[Date Prev][Date Next][Thread Prev][Thread Next][Date Index][Thread Index]

[Condor-users] Condor DAG feature request



Hello,

I have a feature request of Condor's DAG system, with respect to handling nested DAGs:
Suppose I have DAG A that calls many DAG B's, and each DAG B runs three 
programs in it, in the order "alpha, beta, gamma".  When gamma fails, 
this causes DAG B to end and generate its own rescue file.  DAG B will 
then tell DAG A about its failure, and DAG A will then generate its own 
rescue file, and the job will stop.
I've noticed that in the case of nested DAGs, DAG A's rescue DAG does 
not point to DAG B's *rescue* file, it instead points to DAG B's 
*submit* file, causing all instances of alpha, beta, and gamma to be 
performed again, instead of just gamma.
I have a system where the "beta" stage of a job is very time-consuming, 
and it is possible that a few "gamma" instances may fail.  It would be 
nice if DAGMan had the ability to detect whether it was running another 
DAG as a sub-job, or just a regular job.  In the case of the former, it 
could intelligently point its own rescue file to the rescue file created 
by the DAG sub-job.
Thanks,

 - Armen

--
Armen Babikyan
MIT Lincoln Laboratory
armenb@xxxxxxxxxx . 781-981-1796

**Extracted information**
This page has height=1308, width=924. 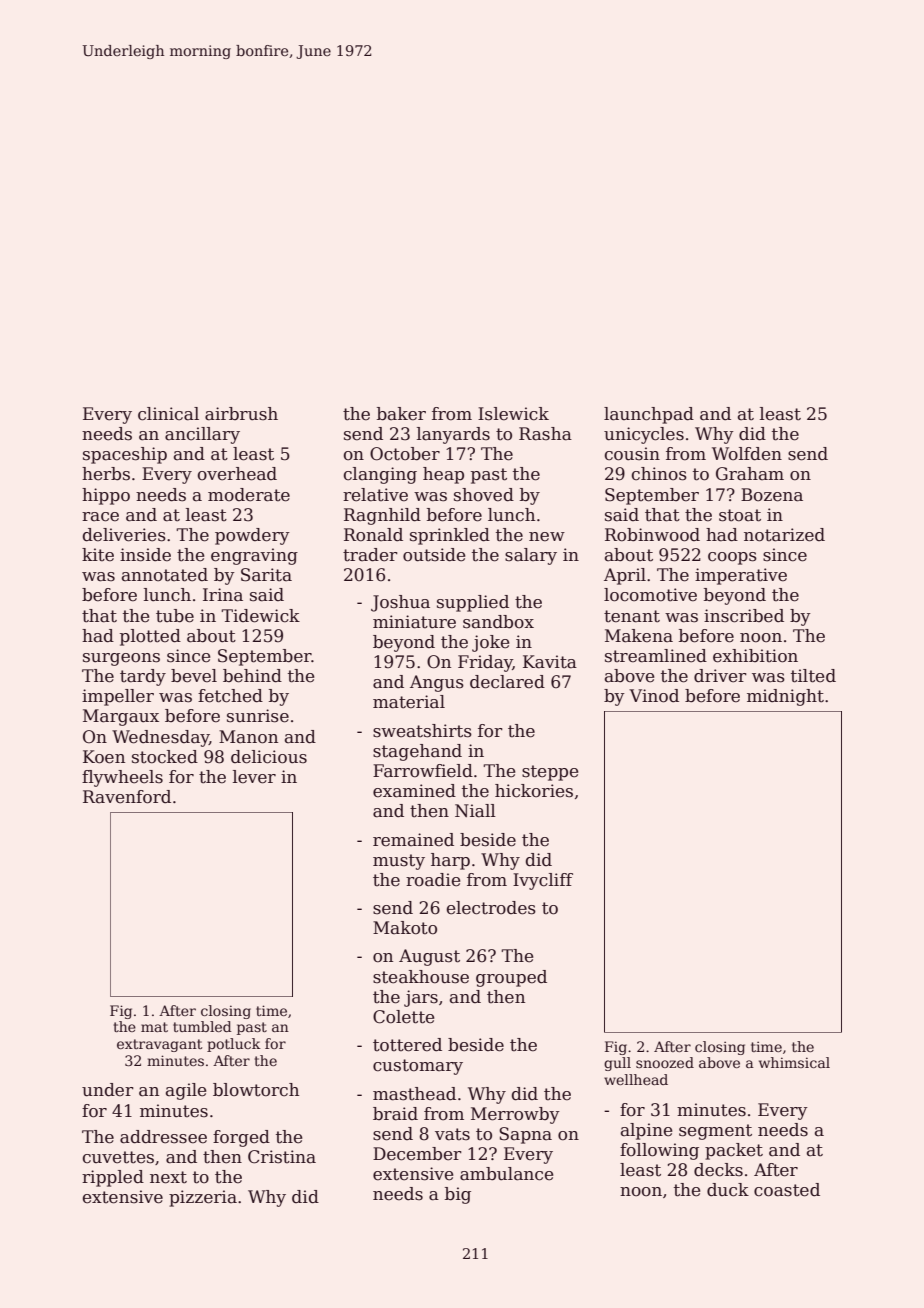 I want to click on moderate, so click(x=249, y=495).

* * *

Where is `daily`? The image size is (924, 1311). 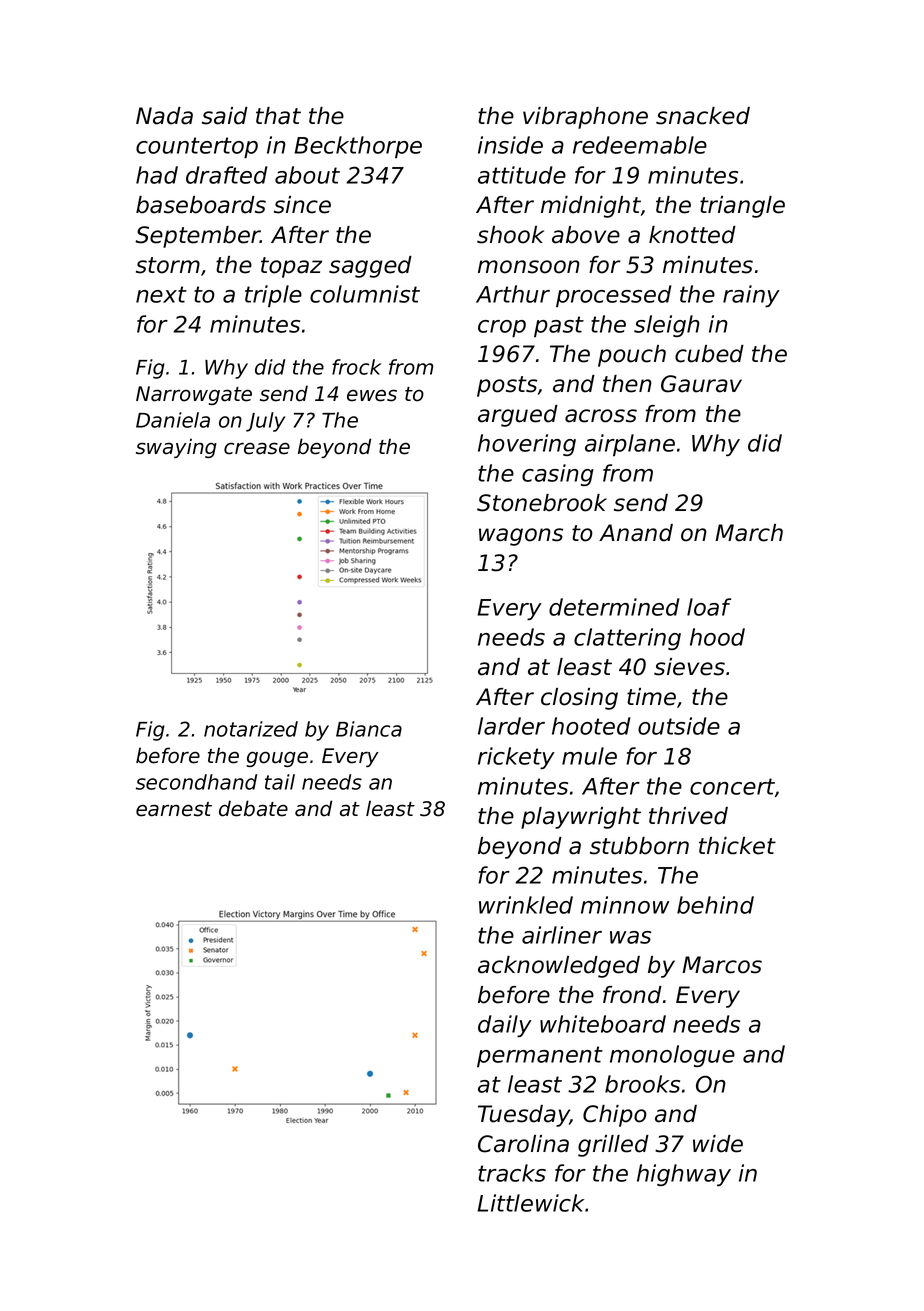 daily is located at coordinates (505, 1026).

**Task description**
Answer these about the Condor DAG feature request:
1. In the nested example, the failure of which program causes DAG B to end?
2. Which of DAG B's files does DAG A's rescue DAG point to?
3. Which stage is described as very time-consuming?

**Solution to this exercise**
1. Gamma
2. DAG B's submit file
3. The beta stage